Jewish Voice for Peace New Haven (JVPNH) and Southern Connecticut State University Women’s and Gender Studies (SCSU-WGS) invite you to join us at the Palestine Museum US and at SCSU, on the land of the Quinnipiac people, to honor and celebrate indigenous peoples.

Jennifer Kreisberg - Tuscarora, North Carolina - is mother, singer, composer, producer, teacher, and activist, and comes from four generations of Seven Singing Sisters through the maternal line. She is known for fierce vocals, soaring range and lilting, breath-taking harmonies.

Ali El-Issa - Palestinian American - is the President of the Flying Eagle Woman Fund, named in honor of his wife, Ingrid Washinawatok El-Issa. Ali works on guaranteeing the rights of indigenous peoples across the globe. He is on the Board of the Rigoberta Menchu Túm Foundation and is a principal representative of Ms. Menchu Túm to the United Nations.

Through song and word, Jennifer and Ali will celebrate indigenous peoples at the Palestine Museum US in Woodbridge (Sunday Oct 13, 12:00-1:30PM) and at SCSU (Monday Oct 14, 6:00-7:30PM, Engleman Hall A107).

Indigenous peoples - Palestinian and Native American - have endured parallel attempts to destroy their cultures. Stereotyped by European settler colonists as savage, not worthy of occupying the land they occupy, easily relocated, dislocated, eliminated. Walls built which divide their communities and lands, surveillance technology tested against one people and then applied to the other.

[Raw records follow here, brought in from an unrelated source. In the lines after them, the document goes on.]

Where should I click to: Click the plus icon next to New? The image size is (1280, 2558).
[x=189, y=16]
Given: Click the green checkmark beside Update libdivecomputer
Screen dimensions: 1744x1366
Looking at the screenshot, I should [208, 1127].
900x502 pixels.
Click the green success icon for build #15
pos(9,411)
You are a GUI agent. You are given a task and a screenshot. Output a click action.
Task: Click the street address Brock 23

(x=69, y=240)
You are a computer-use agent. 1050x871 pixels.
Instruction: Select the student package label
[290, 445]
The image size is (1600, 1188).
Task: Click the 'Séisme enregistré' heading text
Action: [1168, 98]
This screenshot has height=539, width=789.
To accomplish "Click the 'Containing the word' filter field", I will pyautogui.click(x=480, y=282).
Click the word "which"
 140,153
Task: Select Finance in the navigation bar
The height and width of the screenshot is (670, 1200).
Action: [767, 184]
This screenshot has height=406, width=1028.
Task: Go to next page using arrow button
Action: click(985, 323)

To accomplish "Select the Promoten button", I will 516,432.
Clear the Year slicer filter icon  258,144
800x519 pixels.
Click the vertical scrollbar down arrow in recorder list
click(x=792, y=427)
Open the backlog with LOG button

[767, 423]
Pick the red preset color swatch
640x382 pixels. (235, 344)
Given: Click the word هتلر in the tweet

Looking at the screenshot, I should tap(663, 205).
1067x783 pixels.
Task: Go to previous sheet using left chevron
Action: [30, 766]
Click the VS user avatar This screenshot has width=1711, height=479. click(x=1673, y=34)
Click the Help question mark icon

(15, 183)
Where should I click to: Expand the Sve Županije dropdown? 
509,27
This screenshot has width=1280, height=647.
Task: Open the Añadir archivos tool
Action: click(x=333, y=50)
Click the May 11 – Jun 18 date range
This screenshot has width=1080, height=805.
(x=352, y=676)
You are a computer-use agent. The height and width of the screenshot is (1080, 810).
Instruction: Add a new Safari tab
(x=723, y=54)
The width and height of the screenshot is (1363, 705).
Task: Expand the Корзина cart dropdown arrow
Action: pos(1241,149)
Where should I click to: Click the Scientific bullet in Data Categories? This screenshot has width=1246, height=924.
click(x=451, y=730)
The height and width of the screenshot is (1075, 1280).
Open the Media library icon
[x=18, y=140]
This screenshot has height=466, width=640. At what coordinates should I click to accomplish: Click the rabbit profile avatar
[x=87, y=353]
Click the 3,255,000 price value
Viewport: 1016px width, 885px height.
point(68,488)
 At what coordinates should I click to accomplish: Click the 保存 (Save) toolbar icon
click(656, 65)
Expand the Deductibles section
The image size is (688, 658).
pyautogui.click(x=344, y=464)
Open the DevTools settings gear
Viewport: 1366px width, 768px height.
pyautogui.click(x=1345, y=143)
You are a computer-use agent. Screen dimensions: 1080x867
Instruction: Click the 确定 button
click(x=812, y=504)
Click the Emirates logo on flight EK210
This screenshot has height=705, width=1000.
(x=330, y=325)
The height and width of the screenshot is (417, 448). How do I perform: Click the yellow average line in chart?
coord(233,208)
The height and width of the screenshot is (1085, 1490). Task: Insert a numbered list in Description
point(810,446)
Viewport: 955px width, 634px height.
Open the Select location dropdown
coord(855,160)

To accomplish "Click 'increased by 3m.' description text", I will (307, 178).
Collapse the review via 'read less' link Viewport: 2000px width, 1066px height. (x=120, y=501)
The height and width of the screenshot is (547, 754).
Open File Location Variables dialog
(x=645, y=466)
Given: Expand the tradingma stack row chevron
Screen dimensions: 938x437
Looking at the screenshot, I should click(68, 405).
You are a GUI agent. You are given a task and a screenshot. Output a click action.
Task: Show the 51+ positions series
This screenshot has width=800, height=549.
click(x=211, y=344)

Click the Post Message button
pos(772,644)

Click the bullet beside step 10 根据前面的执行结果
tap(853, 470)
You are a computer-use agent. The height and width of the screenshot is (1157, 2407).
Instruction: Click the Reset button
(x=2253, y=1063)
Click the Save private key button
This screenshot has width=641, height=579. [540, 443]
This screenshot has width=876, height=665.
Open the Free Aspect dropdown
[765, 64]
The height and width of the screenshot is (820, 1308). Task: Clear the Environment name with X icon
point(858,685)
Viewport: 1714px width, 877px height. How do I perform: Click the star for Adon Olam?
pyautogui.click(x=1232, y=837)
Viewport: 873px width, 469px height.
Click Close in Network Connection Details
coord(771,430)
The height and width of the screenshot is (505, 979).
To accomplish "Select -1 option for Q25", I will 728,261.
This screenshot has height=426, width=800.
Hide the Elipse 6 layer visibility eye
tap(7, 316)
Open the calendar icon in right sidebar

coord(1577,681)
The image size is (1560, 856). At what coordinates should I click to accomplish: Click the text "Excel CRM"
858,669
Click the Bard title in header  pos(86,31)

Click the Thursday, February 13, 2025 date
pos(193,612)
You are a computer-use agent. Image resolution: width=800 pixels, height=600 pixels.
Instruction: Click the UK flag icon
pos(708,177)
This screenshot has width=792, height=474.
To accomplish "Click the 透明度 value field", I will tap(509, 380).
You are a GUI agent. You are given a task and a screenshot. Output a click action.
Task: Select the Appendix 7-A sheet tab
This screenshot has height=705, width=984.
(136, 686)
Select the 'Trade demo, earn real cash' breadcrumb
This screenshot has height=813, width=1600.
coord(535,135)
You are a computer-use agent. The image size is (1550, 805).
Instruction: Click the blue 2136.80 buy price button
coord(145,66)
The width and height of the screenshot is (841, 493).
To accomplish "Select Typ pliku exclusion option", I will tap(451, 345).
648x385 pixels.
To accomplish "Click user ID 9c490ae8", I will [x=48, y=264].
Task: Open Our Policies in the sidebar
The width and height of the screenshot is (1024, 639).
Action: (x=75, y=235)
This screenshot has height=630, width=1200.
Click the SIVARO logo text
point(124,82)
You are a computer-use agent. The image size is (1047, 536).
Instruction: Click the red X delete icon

One need only look at the surveillance towers built by the U.S. division of Elbit Systems, Israel’s largest military company, tested on the Apartheid Wall in Palestine and now used to surveil the border lands of Sonora and Arizona, home to the Tohono O’odham Nation. Elbit, which in November 2016 offered a system of wide-area persistent surveillance sensors to police monitoring Dakota Access pipeline opponents.

Through all of this pain, but with resilience, sumud (Arabic - steadfastness), and celebration, these indigenous peoples come together share their culture, their art, and their stories. Join us for this special occasion.